As far I know mono is suffering of the lack of information about .net documentation, so they cannot advance since they don''t know what to implement.
I really appreciate this project of mono, but that''s quite sure that M$ won''t release the necessary documentation, not before they have had lots of time to make their own use of it, and when they finally have new specifications, maybe they''ll release that one mono needs (for now), and will again continue with their politics of hiding APIs and interfaces.
Maybe the only chance will be to reverse engineer what is needed to complet mono.

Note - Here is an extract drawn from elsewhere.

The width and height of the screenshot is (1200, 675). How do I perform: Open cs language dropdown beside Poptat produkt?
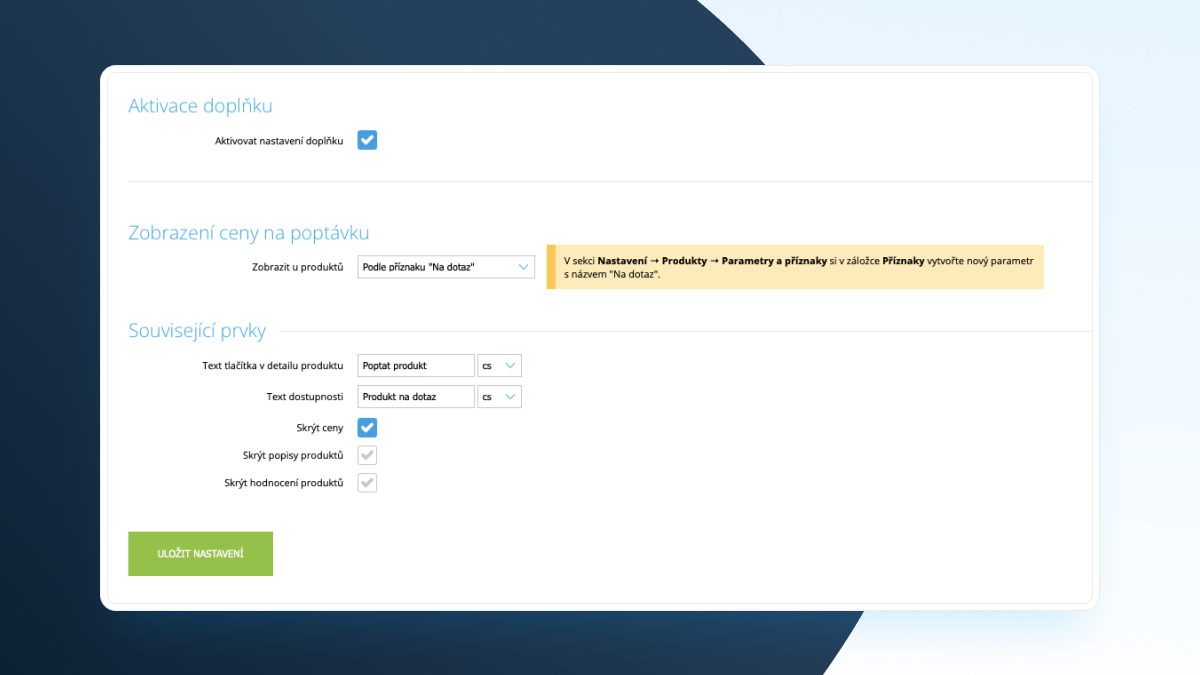[x=499, y=366]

It''s of M$ usual practices to deny access to information while it may leave them in advance, in a while they try to sabotage other products on their platform. Did all of you know what was stacker? or what happened to netscape? or why lotus 123, Harvard graphics, word perfect and lots of other good softwares or original ideas couldn''t raise in the unfertile soil of windows hidden APIs or just couldn''t work because a new boot mechanism didn''t let any way of loading your software. And what about that guy with his protocol for internet which was stolen and M$ now that made lots of money with that just had to pay almost nothing for the original owner? They get too much money that it''s economically viable to stole something and later pay for it with a thousand percent of profits.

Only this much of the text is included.